▶ _BRIEF_
Take the lines below beginning at the line that has "1456x819 pixels." and stopping after the line that has "This screenshot has width=1288, height=945.", and print them exactly as they are, with no other lines.

▶ _DATASET EXTRACT_
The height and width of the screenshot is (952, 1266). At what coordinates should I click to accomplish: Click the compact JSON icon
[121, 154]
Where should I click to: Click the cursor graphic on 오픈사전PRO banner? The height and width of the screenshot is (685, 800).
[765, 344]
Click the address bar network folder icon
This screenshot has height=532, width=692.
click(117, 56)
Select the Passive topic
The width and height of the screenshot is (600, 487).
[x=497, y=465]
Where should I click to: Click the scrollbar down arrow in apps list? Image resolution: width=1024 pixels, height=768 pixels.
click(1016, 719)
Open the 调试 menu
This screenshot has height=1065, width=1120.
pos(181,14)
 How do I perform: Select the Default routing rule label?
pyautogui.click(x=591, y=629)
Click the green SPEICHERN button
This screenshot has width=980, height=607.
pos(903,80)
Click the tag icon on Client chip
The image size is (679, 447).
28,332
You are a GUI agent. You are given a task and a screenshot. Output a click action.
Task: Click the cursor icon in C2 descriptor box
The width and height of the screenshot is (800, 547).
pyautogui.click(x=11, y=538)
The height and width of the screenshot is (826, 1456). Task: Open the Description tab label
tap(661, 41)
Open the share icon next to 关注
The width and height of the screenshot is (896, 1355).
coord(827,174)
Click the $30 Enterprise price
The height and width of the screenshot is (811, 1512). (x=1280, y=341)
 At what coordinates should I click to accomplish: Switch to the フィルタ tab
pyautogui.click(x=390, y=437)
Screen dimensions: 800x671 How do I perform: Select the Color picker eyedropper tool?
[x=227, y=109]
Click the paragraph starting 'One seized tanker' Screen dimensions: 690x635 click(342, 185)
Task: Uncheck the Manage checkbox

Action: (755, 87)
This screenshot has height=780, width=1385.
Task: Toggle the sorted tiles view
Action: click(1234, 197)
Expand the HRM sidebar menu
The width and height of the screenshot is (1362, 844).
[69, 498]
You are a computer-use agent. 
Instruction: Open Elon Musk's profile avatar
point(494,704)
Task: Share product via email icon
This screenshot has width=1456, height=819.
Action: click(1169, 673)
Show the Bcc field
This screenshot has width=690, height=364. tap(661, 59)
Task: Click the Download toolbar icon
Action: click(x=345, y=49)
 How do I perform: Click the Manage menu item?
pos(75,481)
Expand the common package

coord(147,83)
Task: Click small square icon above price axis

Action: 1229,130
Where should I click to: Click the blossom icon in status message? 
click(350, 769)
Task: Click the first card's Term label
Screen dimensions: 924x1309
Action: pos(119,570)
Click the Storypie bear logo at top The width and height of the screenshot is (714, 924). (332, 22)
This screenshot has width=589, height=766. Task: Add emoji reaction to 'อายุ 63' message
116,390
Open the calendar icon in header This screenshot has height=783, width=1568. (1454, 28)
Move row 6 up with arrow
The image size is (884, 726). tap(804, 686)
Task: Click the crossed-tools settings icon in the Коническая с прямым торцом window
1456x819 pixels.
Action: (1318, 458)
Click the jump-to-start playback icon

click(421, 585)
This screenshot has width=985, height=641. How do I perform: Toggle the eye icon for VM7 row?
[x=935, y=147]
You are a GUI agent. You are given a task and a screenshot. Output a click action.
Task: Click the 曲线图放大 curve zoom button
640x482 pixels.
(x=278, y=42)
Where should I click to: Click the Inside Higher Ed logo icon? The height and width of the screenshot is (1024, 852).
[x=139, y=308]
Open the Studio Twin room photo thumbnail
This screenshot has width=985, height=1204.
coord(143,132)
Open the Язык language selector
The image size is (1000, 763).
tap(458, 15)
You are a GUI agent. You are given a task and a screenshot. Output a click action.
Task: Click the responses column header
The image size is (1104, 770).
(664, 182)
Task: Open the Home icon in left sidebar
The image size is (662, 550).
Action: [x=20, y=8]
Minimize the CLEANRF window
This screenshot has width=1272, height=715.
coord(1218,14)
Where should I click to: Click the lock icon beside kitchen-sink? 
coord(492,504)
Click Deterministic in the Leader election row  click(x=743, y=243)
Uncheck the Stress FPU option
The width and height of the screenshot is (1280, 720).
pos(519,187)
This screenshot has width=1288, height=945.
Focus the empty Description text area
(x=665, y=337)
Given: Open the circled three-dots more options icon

▶ _TASK RESULT_
1456x819 pixels.
Action: (1318, 458)
Click the jump-to-start playback icon

click(421, 585)
This screenshot has width=985, height=641. How do I perform: Toggle the eye icon for VM7 row?
[x=935, y=147]
You are a GUI agent. You are given a task and a screenshot. Output a click action.
Task: Click the 曲线图放大 curve zoom button
640x482 pixels.
(x=278, y=42)
Where should I click to: Click the Inside Higher Ed logo icon? The height and width of the screenshot is (1024, 852).
[x=139, y=308]
Open the Studio Twin room photo thumbnail
This screenshot has width=985, height=1204.
coord(143,132)
Open the Язык language selector
The image size is (1000, 763).
tap(458, 15)
You are a GUI agent. You are given a task and a screenshot. Output a click action.
Task: Click the responses column header
The image size is (1104, 770).
(664, 182)
Task: Open the Home icon in left sidebar
The image size is (662, 550).
Action: [x=20, y=8]
Minimize the CLEANRF window
This screenshot has width=1272, height=715.
coord(1218,14)
Where should I click to: Click the lock icon beside kitchen-sink? 
coord(492,504)
Click Deterministic in the Leader election row  click(x=743, y=243)
Uncheck the Stress FPU option
The width and height of the screenshot is (1280, 720).
pos(519,187)
This screenshot has width=1288, height=945.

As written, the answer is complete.